Colombia’s current account deficit is one of the highest in the region, how can it be reduced?

That has to do with the issue of export diversification, which has to be the number one priority. These are the two priorities: food production and export diversification.


There are some programs that have already been implemented and that could be expanded, for example, productivity factories and the cluster network. We must revive the agricultural policy that is very weak in terms of production support, and use development banks as an instrument to support those productive programs, such as Bancóldex, Findeter and Finagro.


You recently wrote in a column that growth since the economic opening has been slow: 3.5% per year during the period 1990-2019. How can the country grow structurally above that figure?

That is the issue of the productive development policies, I am firmly in support of them. That is to say, policies for agricultural development, the re-industrialization of Colombia, for the support of new service sectors, but well, that will be the responsibility of the ministries of agriculture and commerce, industry and Tturism.

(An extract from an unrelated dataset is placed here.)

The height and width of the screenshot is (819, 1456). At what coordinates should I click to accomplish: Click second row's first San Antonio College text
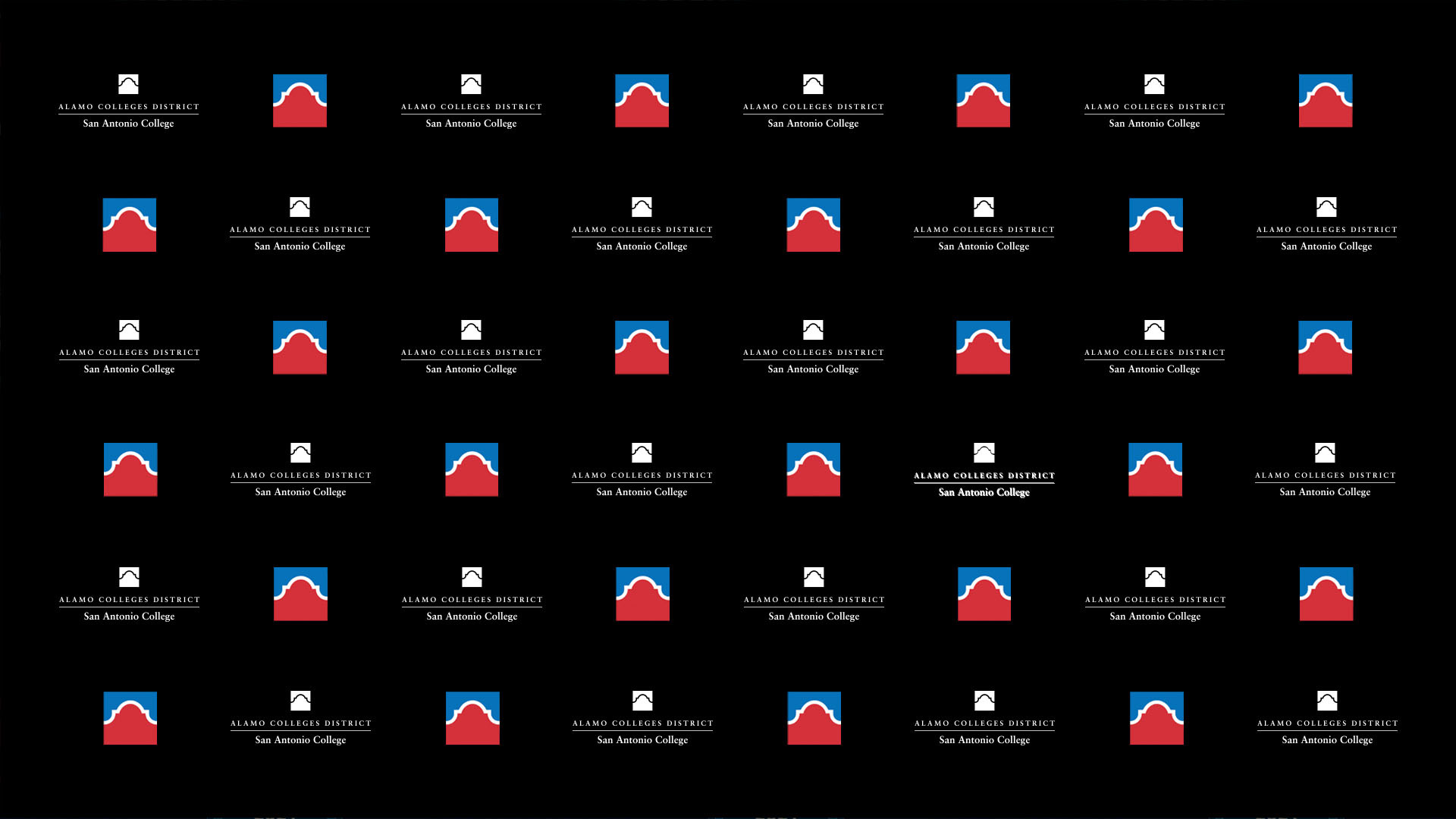coord(300,246)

From the finance ministry, we will support them, I have always been a firm believer in productive development programs, in fact, I even recently published a book on the subject.

How do you see the medium-term fiscal framework that is already in place?

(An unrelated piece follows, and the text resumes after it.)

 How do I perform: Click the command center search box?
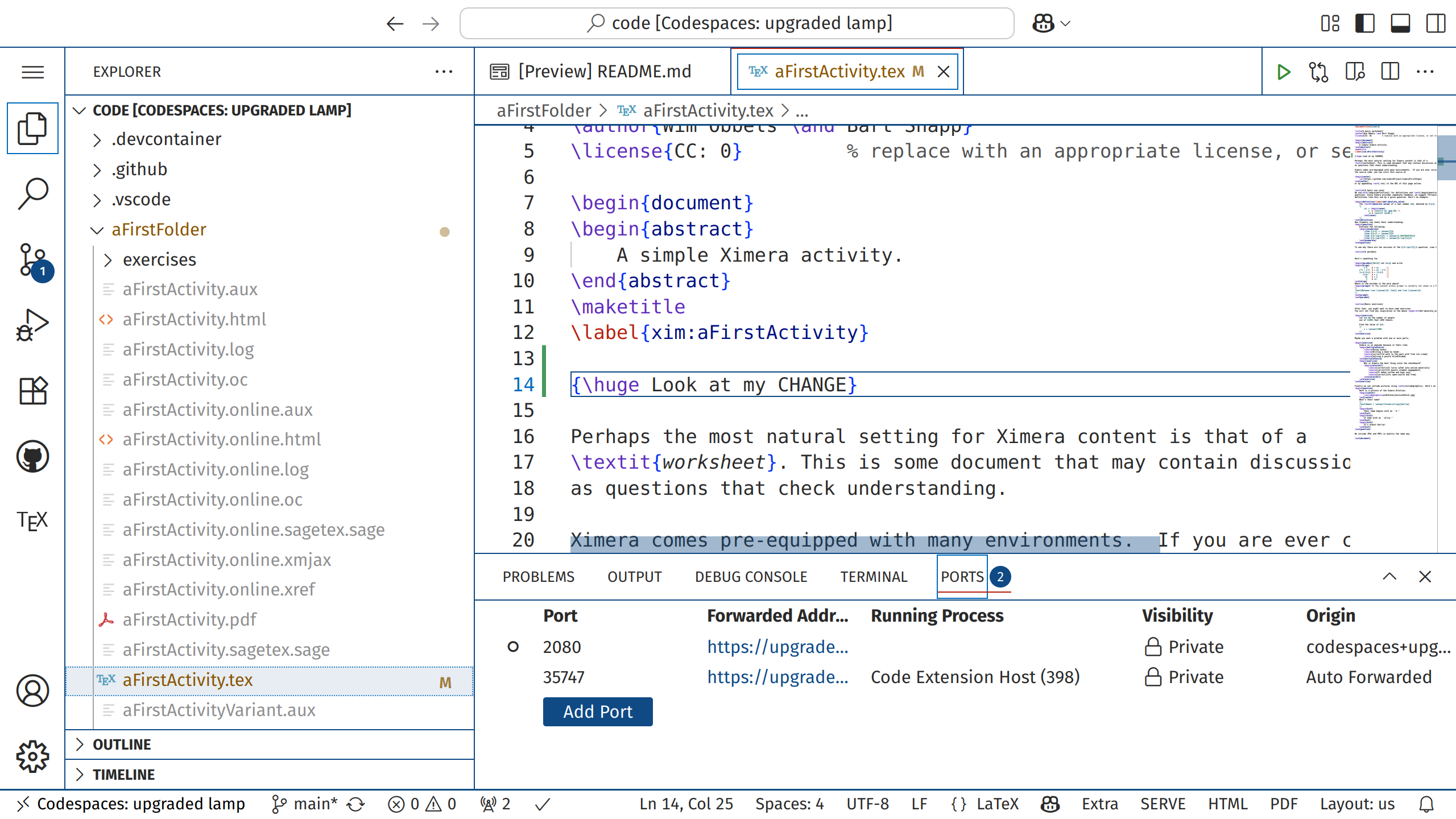point(737,23)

Challenging, because this year, thanks to the reactivation of the economy, there has been an increase in incomes, but going forward the challenge is very big because the economy is going to slow down, due to international phenomena, and on the other hand we have to see what we can manage to negotiate in terms of the tax reform to continue with the mix we have to create between support for new social programs and expanding existing programs, and how we manage to comply with the fiscal goals.


How do you see the fiscal deficit and government debt for the next few years?

We are committed to meeting the fiscal goals, so the question is what is the combination of tax reform and social spending programs that we can put together relatively soon. We are committed to meeting the fiscal targets, as soon as possible, to regain the investment grade that the country lost last year.

When do you think Colombia could regain investment grade?

To the extent that we manage to convince the rating agencies, as we are going to be a responsible government, it is about a dialogue with the risk rating agencies. It is a subject I know well because I had to do it in the past, when I was finance minister, we had investment grade, and I believe we can recover it, obviously I cannot say if it will be tomorrow or the day after tomorrow because we have to work with the rating agencies, and they have to see what the government programs are.

Are you looking at that in the short or medium term?

No, in the short term it is not going to happen, because the rating agencies have their standards and they publish their ratings a few times a year. We have to work with them to see if, in the next ratings review, at least one of them changes. Because if one of them changes and returns the rating to investment grade, with two adjustments we would already have investment grade from the point of view of international standards.